#### [Job 1]
From the guide to spiritual retreats in Thailand below, list the possible reasons it gives for wanting to go on such a retreat.
#### [Job 2]
Pick up the guide to spiritual retreats in Thailand where it ends, and write the next part of its advice on preparing for a yoga retreat.

#### [Given passage]
* START *
So you want to go on a spiritual retreat in Thailand, do you? Maybe you want to escape the grind of daily life, maybe you’re overwhelmed with personal obligations or maybe you’re even dealing with substance abuse issues and are looking for a mental reset. Regardless of the reason, Thailand is a great place to go for spiritual reinvigoration.
I spend about 6 months of the year in Thailand working in tourism, and I’ve put this piece together as a step by step guide to planning a spiritual retreat in Thailand with the hopes of shedding light on why the beautiful faces and beautiful places of Thailand make it the ideal spot for someone looking for a spiritual reset.
What Kind Of Spiritual Retreat Are You Looking For?
In your search for a spiritual retreat in Thailand, you’ll find several options, and it all comes down to what your spirit needs at this moment in time. Do you need something active? Do you need to sit still and be in a quiet place for several days? Do you need something in the middle? You’ll find all of these options in Thailand, so before you even begin looking into retreats, ask yourself, “what do I need right now?”
While you will find Muay Thai kickboxing (Thailand’s national sport) retreats, cross fit and other fitness-related retreats in Thailand, we’re going to focus on yoga and meditation retreats in Thailand.
Yoga Retreats In Thailand: What To Expect & How To Prepare
Yoga retreats in Thailand are some of the most rejuvenating experiences you can ask for; you’ll find like-minded individuals often seeking similar experiences and dealing with similar issues, and this alone will help to heighten your experience.
What To Expect
A yoga retreat in Thailand consists of; you guessed it! A lot of yoga. But it’s not just the physical aspects of yoga that you’ll focus on. Yoga is as much a philosophy as it is a practice in physical movement, and thus you’ll spend as much time throughout the day learning yogic philosophy as you will practicing the actual yoga itself.
Yoga retreats range from 5-21 days, which means you should also have a fair amount of free time to pursue personal interests away from yoga. This is in fact one of the most spiritually powerful aspects of a yoga retreat; redirecting your focus onto your needs. It is often the case that the modern world takes so much of our attention and care that we divert all of these resources outwards, leaving little to no attention or care for ourselves. This can drain our spirits and lead to burnout, and it is far better to catch yourself and rejuvenate before hitting the “burnout” stage.
How To Prepare: Do Your Research
- Research The Teacher
It’s critical that you take the time to research the teacher you’ll be learning from over the subsequent weeks. Having the optimal yoga retreat in Thailand means surrounding yourself with likeminded individuals, and individuals are attracted to teachings that resonate with them. So if a certain teacher doesn’t resonate with you, chances are you won’t make strong connections with many of the individuals at the retreat, and strong interpersonal connections are another powerful source of spiritual rejuvenation.
* END *
#### [Data listing]
* START *
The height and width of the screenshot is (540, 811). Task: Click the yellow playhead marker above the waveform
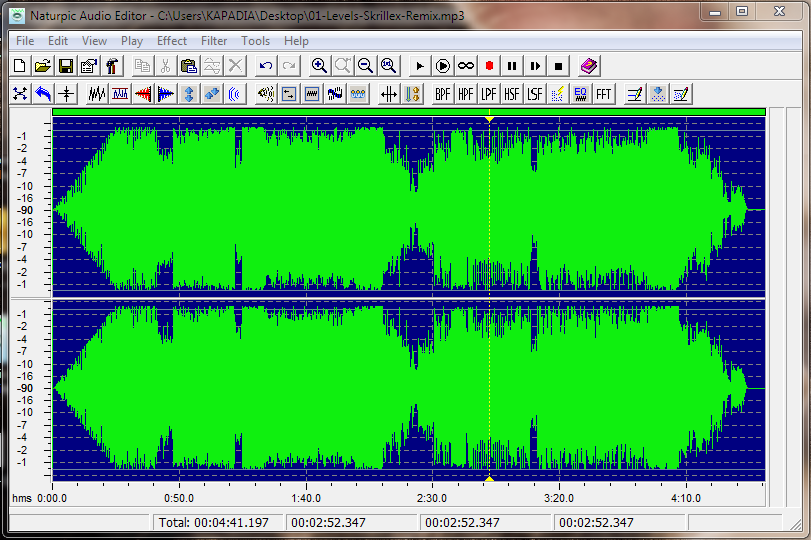tap(489, 119)
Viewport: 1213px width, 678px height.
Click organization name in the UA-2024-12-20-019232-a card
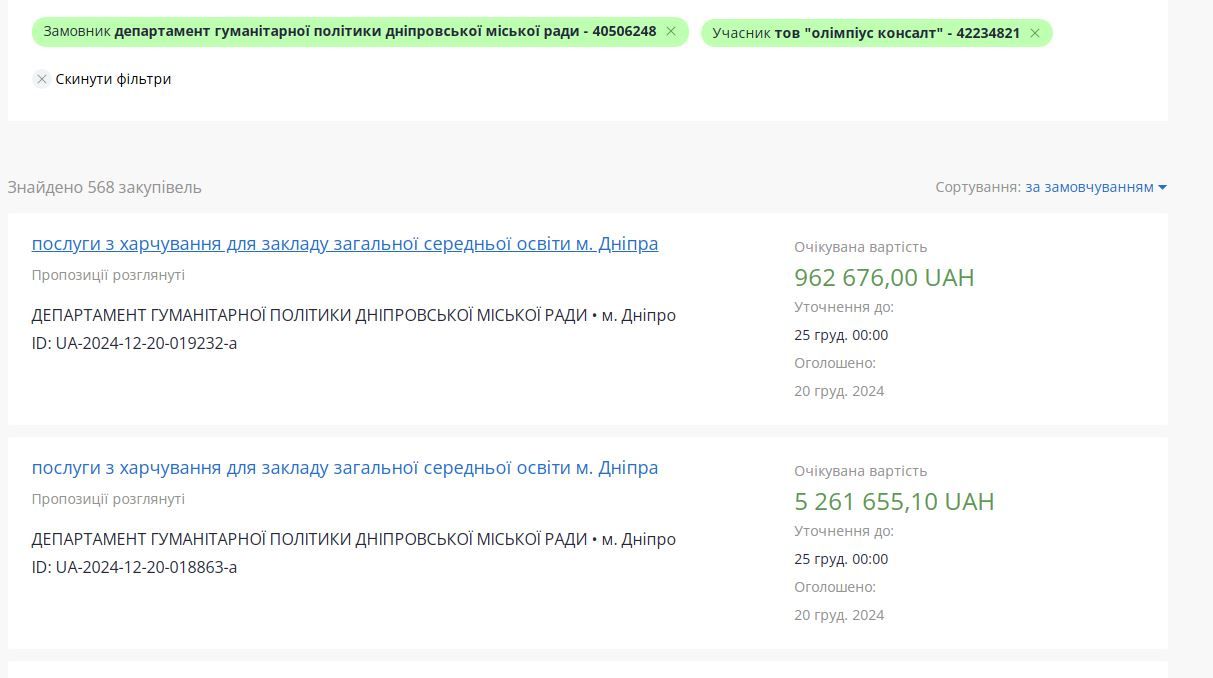point(309,315)
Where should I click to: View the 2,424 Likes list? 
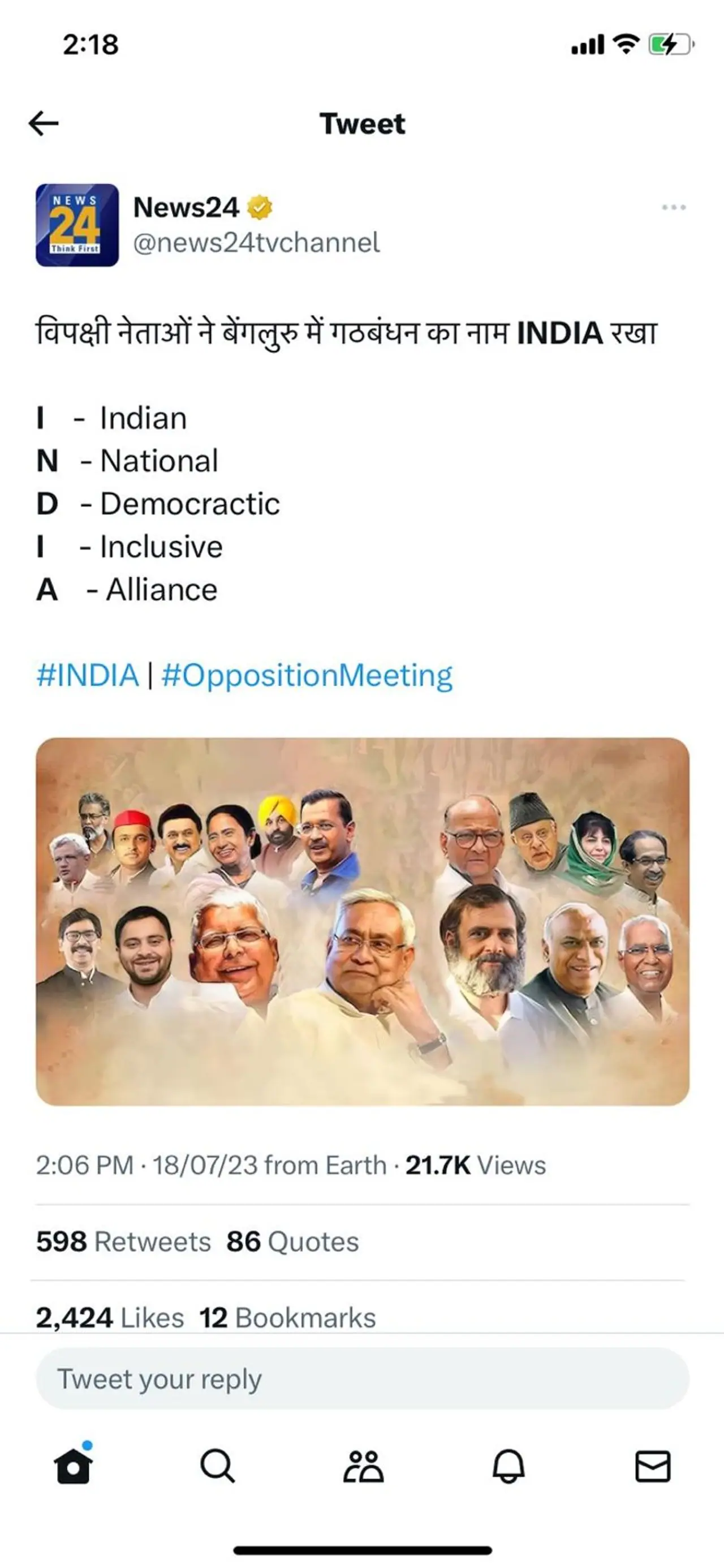[x=110, y=1318]
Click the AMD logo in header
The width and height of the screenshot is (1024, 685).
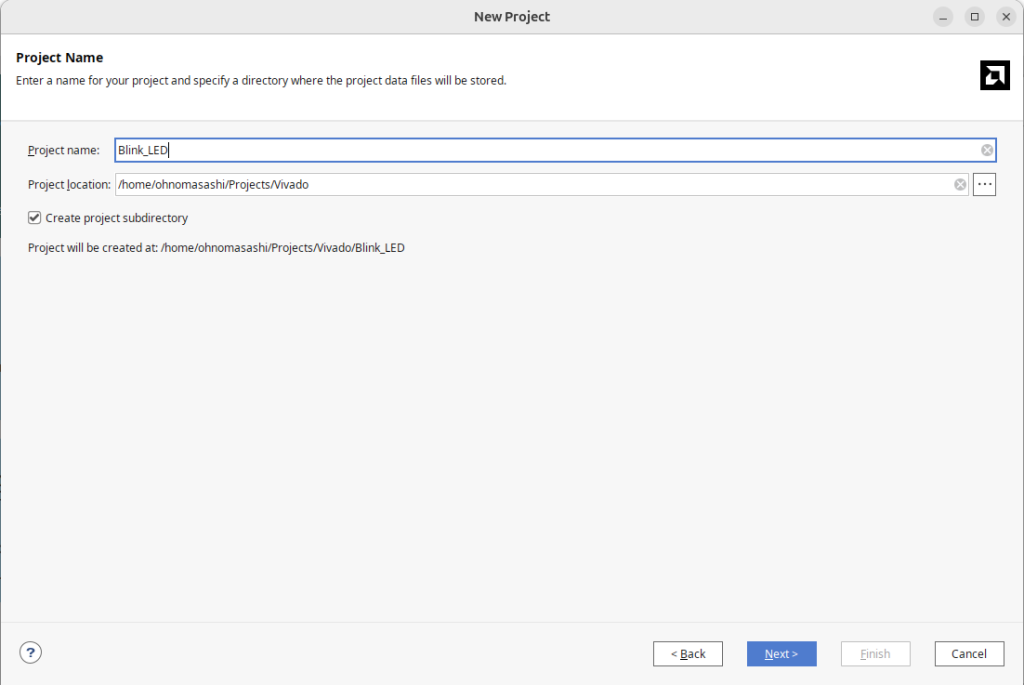click(x=994, y=75)
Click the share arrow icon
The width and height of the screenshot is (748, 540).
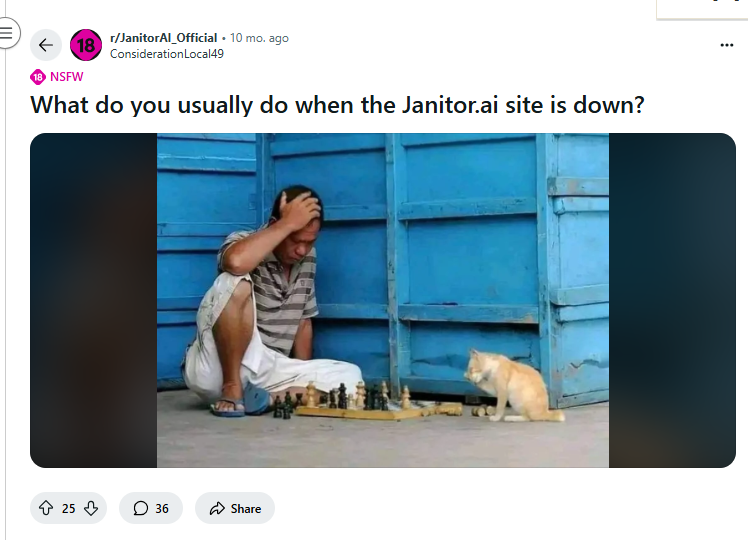pos(217,509)
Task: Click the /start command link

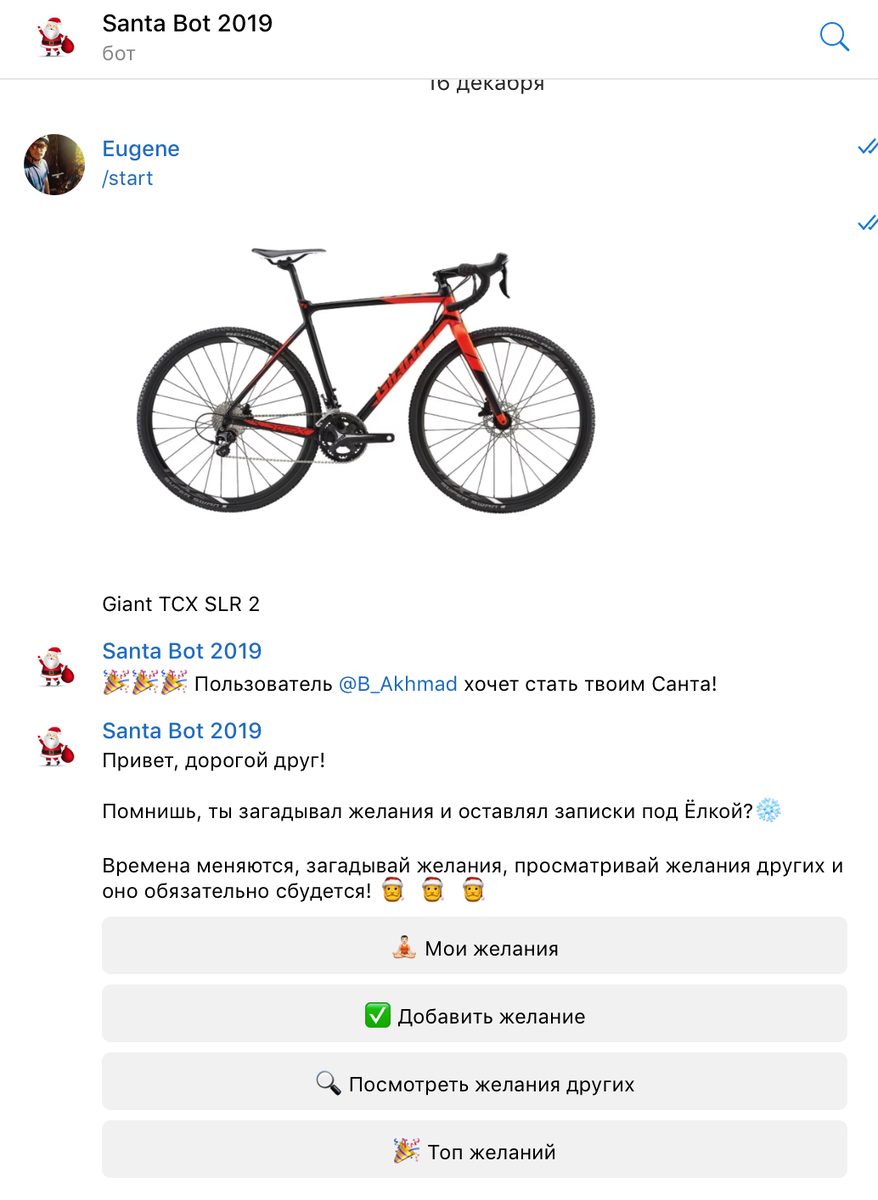Action: pos(127,179)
* END *
#### [Task output 1]
- To escape the grind of daily life
- Being overwhelmed with personal obligations
- Dealing with substance abuse issues and looking for a mental reset

#### [Task output 2]
The teacher is perhaps the most important factor in any yoga retreat, and it is worth basing your decision on which yoga retreat you attend based on the teacher.
- Determine The Amount Of Free Time You Want
Yoga retreats in Thailand differ vastly in terms of yoga levels and free time; make sure you do your research and find out how much free time you’ll have during this spiritual retreat. There are retreats where there are one to two yoga classes a day, and the rest of the time is yours to pursue your own interests. Imagine signing up for this, hoping for all-day everyday yoga?
Consequently, many yoga retreats in Thailand are geared toward yoga teacher certifications, and if this is the case you can expect to spend most your free time learning the Sanskrit names for poses and other, higher aspects of yoga. Not an ideal situation for someone who wants to get in lots of pleasure reading on their retreat, right?
- Research The Location
We’ll get into locations more below, but make sure you look at where you’ll be spending your time. Thailand has an incredibly rich and diverse mix of cultures and landscapes, and you can find retreats where you’re based near cities or in the middle of nowhere, rural Thailand. Where you spend your free time will be a large part of your trip, so make sure you do your research so you can spend your time away from yoga exactly how you want to spend it.
- What Type Of Yoga Is It?
It sounds silly, but make sure you understand what type of yoga you’ll be doing at this spiritual retreat. If you’re a young man looking for a Vinyasa yoga retreat and sign up for a retreat that focuses on prenatal yoga…you’ll probably have a less-than-optimal experience, right?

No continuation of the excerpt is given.